The moon rose higher and higher, and little David held his breath. There was the moon-path stretching across the water. "Yonder it is," said Hans Krout, "and now is your time."
"What shall I do " said the little boy.
"Step out like a soldier," said Hans Krout.
"But what shall I step upon?" said David.
"There," said Hans Krout, "don't you see that bar of light on the tip-top of that wave Step on the top of that, and then you will know what to do next."
Poor little David's head seemed to spin. The wave came closer and closer. "Now, then," said Hans Krout, "step out like a soldier--quick!"
Then David did as Hans Krout told him. He stepped out on the crest of the wave as it came up against the shelf of rock. It seemed to him he stood so for a moment upon the slippery bar of light; then he felt suddenly very much afraid. "Oh, I am falling!" he piped shrilly. Then--souse!--he was struggling and choking in the deep water that gurgled above his head. Once he came up to the top of the water. He saw a glimpse of the moon, and of Hans Krout, and then he was down again--struggling and choking. Somebody caught him by the collar--it was Hans Krout. The next moment he was dragged up on the rock like a drowning kitten. He gasped and choked and gasped again. Then he began to cry. Hans Krout seemed to be frightened at what he had done. He stood for a moment looking at David as he shivered, and. shook, and cried; then he turned and walked away back toward the village, with the poor little boy trotting behind him still crying and shivering, the salt water and the salt tears trickling down his poor little thin face.
Hans Krout did not stop at David's house to tell them how it happened. He hurried home almost as though he were running away. David's father was sitting mending his nets. He looked up as David came creeping in, wet and shivering. "Thunder and lightning!" said. David's father, taking the pipe out of his mouth, "what has happened to you, little child"
"I tried to walk on the moon-path," said little David, "and I fell through it into the water. That is all."
"Tried to walk on the moon-path!" said David's father. "What does the child mean?"
"Hans Krout took me out," said David, "and showed me the moon-path, and how to walk on it; but when I stepped on it I got frightened and slipped through into the water."

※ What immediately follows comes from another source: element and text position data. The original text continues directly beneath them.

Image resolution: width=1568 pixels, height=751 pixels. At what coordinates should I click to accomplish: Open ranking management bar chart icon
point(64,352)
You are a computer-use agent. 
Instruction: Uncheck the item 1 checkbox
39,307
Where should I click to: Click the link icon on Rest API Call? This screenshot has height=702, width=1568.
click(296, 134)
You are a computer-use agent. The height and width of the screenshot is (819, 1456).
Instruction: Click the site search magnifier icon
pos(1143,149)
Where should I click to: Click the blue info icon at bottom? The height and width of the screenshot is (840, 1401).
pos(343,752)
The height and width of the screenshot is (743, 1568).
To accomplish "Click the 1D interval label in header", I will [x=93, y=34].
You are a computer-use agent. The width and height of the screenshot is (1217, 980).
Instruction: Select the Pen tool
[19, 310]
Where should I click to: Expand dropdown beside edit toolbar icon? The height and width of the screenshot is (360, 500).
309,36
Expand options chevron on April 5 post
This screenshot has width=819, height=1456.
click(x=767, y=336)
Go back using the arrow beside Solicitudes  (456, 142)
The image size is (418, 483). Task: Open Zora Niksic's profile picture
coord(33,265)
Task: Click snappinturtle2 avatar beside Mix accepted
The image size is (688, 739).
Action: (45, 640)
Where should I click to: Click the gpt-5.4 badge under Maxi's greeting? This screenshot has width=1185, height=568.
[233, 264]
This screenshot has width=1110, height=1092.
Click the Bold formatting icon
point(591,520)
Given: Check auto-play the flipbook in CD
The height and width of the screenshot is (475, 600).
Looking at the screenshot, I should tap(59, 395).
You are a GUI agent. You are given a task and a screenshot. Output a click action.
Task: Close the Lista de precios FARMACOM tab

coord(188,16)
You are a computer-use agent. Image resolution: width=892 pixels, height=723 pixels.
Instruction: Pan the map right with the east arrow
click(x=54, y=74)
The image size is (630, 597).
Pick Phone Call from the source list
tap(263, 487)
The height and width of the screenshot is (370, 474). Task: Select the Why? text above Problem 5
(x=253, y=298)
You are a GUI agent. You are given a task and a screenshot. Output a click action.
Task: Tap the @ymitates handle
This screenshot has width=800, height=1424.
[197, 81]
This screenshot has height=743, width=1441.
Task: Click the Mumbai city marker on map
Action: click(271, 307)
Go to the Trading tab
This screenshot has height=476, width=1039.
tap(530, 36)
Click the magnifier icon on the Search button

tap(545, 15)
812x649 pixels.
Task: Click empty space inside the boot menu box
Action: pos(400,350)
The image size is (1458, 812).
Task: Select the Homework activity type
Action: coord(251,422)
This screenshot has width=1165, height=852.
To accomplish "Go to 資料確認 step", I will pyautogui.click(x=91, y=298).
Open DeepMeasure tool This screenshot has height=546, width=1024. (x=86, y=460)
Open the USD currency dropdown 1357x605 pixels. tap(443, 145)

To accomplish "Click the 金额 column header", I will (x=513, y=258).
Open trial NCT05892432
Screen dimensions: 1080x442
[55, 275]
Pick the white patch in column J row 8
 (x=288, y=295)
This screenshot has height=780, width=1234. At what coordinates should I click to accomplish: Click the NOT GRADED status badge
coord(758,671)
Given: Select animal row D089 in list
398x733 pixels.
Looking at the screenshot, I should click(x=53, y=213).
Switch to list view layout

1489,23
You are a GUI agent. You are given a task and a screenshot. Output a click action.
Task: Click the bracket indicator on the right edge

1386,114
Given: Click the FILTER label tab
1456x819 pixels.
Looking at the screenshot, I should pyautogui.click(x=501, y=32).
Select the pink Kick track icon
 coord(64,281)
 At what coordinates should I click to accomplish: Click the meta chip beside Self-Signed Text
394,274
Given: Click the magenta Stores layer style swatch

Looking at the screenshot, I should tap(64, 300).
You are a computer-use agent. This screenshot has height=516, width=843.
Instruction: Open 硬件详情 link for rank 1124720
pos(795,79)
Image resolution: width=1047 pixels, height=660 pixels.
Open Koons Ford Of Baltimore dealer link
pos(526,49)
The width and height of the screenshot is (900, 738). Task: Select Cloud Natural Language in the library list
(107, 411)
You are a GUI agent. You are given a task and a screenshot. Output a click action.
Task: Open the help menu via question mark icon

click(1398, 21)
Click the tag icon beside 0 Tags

David's father sat staring at him, holding his pipe in his crooked brown fingers. "What is all this nonsense?" said he. "Hans Krout, is it?--showing you the moon-path? Well, you shall go with Hans Krout no more, for he is crazy and knows not what he does. Here, Margaret, take the child and put him to bed. Why, he is cold to the marrow! Moon-path! The crazy shoemaker will be the death of somebody yet!"
So David's mother put him to bed, and David cried himself to sleep.